Fajarmf
Fajarmf

Reputation: 2273

How to change active record column type from boolean to integer without db:migrate?

I have a model like this:

  create_table :settings do |t|
    t.integer :user_id
    t.boolean :send_notification, :default => true
  end

It was running well until I need to specify multiple types of notification (email and/or sms) and I want the user to be able to specify which notification that he needs. So I thought it was doable when I look at my settting table in database:

+----------------------+------------+------+-----+---------+----------------+
| Field                | Type       | Null | Key | Default | Extra          |
+----------------------+------------+------+-----+---------+----------------+
| id                   | int(11)    | NO   | PRI | NULL    | auto_increment |
| user_id              | int(11)    | YES  | MUL | NULL    |                |
| send_notification    | tinyint(1) | YES  |     | 1       |                |
+----------------------+------------+------+-----+---------+----------------+

So I was thinking to reuse send_notification column with bit-masking, e.g. 0 means nothing, 1 means email only, 2 means sms only, and 3 means both sms and email.

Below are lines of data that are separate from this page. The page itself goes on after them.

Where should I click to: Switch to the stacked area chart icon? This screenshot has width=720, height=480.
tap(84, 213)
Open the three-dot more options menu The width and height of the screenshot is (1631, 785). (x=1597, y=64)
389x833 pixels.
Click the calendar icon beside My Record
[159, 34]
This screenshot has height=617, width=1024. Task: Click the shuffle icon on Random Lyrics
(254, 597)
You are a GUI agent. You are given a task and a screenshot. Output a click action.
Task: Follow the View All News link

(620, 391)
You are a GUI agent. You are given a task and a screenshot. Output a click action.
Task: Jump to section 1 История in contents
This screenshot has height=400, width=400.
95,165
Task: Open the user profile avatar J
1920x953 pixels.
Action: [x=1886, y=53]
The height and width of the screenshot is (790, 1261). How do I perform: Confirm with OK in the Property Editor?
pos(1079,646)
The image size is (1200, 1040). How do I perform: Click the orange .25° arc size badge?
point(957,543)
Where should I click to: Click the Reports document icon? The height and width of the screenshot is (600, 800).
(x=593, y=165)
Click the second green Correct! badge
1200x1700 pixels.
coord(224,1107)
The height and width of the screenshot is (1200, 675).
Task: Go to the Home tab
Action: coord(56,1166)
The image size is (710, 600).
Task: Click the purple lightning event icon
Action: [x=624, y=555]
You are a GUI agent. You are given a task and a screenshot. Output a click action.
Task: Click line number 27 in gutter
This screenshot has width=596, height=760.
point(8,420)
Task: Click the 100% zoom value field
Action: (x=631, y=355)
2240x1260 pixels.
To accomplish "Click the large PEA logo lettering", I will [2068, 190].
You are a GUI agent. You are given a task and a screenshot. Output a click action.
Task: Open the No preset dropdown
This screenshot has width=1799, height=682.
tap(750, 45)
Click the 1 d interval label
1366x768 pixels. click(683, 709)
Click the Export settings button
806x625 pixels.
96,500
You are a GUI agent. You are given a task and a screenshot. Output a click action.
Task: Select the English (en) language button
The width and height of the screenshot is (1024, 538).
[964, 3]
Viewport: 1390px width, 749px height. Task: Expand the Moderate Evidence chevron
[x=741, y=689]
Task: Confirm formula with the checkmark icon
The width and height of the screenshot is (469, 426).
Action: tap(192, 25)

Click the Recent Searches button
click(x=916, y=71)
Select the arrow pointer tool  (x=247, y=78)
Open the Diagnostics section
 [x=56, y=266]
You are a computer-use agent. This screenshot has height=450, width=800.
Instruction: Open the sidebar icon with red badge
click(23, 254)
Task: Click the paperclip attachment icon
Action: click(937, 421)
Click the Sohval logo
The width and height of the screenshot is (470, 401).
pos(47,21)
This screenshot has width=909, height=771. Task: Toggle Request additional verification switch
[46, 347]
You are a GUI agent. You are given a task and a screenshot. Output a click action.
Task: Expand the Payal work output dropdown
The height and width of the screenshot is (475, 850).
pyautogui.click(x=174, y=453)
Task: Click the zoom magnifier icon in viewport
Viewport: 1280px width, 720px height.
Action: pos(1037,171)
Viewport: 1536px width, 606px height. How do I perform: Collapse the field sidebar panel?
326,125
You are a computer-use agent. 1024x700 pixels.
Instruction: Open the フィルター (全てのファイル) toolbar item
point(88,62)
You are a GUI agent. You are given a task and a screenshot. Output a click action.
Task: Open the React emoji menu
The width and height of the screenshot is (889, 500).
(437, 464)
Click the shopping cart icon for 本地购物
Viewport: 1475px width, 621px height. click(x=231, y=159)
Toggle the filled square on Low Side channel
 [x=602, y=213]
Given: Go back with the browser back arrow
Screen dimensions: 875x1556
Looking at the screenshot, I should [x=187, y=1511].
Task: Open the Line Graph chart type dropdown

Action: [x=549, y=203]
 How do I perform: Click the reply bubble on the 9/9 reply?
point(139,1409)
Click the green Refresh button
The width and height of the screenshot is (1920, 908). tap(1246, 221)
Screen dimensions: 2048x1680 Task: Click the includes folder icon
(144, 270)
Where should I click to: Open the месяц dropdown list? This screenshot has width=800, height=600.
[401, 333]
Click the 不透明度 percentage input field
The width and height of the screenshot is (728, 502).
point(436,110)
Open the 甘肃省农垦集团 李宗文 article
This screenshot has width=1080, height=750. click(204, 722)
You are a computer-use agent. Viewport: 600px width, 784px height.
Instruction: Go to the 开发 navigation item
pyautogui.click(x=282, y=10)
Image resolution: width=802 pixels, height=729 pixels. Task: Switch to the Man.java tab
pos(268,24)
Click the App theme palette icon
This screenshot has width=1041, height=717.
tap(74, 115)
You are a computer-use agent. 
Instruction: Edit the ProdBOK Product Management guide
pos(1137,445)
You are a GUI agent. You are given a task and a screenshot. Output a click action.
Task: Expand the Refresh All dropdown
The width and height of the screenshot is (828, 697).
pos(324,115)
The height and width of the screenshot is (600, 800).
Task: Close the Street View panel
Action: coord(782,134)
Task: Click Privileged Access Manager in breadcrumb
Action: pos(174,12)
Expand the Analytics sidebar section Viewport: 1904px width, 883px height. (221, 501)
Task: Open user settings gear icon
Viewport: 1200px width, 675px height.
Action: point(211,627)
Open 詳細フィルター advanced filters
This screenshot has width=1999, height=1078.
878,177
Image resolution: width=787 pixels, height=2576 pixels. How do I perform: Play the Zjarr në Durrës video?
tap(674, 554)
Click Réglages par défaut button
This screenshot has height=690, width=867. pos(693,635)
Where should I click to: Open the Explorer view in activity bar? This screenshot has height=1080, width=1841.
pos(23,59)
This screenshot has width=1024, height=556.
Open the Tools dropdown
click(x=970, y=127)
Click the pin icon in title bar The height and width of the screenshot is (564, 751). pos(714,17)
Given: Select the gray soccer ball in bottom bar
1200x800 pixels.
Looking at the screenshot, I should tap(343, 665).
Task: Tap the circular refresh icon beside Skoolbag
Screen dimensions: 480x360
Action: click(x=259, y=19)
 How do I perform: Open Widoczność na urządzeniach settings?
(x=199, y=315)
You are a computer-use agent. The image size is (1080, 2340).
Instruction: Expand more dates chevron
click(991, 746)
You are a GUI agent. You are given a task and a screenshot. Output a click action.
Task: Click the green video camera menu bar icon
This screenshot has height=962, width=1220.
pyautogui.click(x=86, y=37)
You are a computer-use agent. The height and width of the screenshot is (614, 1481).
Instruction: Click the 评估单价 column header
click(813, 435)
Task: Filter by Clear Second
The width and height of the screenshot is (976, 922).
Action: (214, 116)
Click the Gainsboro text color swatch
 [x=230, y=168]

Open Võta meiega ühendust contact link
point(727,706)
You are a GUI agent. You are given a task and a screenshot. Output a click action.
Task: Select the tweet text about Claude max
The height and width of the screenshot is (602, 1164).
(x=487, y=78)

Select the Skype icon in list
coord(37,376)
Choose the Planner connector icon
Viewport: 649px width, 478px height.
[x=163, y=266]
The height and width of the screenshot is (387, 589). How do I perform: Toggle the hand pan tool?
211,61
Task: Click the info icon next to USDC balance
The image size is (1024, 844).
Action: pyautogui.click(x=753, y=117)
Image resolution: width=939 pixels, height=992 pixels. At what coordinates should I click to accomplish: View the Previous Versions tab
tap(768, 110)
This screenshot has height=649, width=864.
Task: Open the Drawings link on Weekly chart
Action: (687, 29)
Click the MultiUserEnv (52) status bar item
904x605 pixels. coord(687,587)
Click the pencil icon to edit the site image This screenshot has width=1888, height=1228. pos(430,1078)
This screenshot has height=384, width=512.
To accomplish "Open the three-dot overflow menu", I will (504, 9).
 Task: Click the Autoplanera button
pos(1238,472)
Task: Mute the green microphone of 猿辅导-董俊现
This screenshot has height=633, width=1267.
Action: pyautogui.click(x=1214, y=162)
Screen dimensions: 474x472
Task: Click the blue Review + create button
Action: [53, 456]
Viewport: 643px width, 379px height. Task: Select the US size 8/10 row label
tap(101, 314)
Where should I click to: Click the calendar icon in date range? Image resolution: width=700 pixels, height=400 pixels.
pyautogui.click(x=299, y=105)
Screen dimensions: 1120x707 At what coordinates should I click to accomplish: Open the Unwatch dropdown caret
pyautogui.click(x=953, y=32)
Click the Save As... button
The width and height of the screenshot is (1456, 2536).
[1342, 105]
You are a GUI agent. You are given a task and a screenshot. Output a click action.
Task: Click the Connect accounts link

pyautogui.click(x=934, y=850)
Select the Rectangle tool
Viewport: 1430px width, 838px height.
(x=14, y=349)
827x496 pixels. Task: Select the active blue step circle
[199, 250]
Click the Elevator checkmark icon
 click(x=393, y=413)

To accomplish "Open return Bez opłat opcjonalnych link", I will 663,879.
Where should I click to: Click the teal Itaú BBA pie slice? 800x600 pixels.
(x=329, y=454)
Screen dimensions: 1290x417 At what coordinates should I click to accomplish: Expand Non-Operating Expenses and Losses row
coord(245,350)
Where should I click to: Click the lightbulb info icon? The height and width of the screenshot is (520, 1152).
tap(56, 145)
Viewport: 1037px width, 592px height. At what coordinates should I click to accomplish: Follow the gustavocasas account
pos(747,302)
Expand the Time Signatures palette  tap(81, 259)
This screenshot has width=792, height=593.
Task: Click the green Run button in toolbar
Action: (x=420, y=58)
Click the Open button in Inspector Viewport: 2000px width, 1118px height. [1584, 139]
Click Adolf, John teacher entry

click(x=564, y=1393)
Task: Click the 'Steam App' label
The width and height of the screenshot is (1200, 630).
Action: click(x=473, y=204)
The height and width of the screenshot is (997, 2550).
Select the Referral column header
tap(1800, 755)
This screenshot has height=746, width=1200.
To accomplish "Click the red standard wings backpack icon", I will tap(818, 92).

It was all working well in database, but when I tried it in script/console. I realized that it's not possible to do so (bit-masking on boolean field).

ree > setting = Setting.first
 => #<Setting id: 1, user_id: 1, send_notification: false> 
ree > setting.send_notification = 2
 => 2 
ree > setting
 => #<Setting id: 1, user_id: 1, send_notification: false> 

So I need to alter the column type, but it's a bit costly as my table is very big. Is there any better solution other than creating migration file and rake db:migrating?

Upvotes: 0

Views: 1877

Answers (1)

Devart
Devart

Reputation: 121982

Boolean data type is represented as TINYINT(1), so it is a byte. If the field send_notification was used as bool, there should be '0' - false, '1' - 'true' or NULL values. If there are valuse > 1, they can be changed with '1' -

UPDATE settings SET send_notification = 1 WHERE send_notification > 1;

Now, you can use this field for your flags (NULL, 0, 1, 2...). If you want, you can alter table to change TINYINT to other integer type.

Also, MySQL has useful BIT functions.